Il corteo procede come se non volesse arrivare mai; c’è chi dice che una volta entrato in chiesa il morto è morto davvero, per altri la morte definitiva è solo quando cominciano a spalare terra sulla bara. Eppure per Mercede quella morte, quell’assenza, non è nemmeno avvenuta. In balia della sua tempesta continua a chiedersi perché mai tutta quella gente si sia radunata davanti a casa sua. Lei i suoi figli li conosce bene e lo sa che Pietro è un po’ musone e Paolo un po’ barroseddu, ma bravo, sono due bambini e ai bambini con l’aiuto di Dio e di Nostra Signora non gli può succedere niente, perché chi è la bestia che se la può prendere con due ragazzini? Chi? Eh?

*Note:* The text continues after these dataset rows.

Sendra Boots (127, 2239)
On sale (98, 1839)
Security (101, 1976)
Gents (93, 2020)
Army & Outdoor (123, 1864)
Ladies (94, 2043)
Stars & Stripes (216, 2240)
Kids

Comunque la gente c’è, e tanta.
Michele Angelo non c’è.
Basilio Boneddu, in fondo al corteo, circondato da qualche curioso, non trova nemmeno le parole per dire che cosa ha visto veramente.
Sono seduti per riposarsi, lui e Michelino Congia, e anche Prededdu Murrighile, e altri. Hanno camminato per quattro ore seguendo la strada di Lollove. Non è che ce ne siano tante di strade possibili… Ecco che arrivano a S’Arbore, lui dice che manca sí e no un’oretta al sorgere del sole. Per cui gli uomini si guardano tra loro e si fanno cenno di sedersi cinque minuti a bersi qualcosa per scaldarsi, che sta cominciando a fare freddo.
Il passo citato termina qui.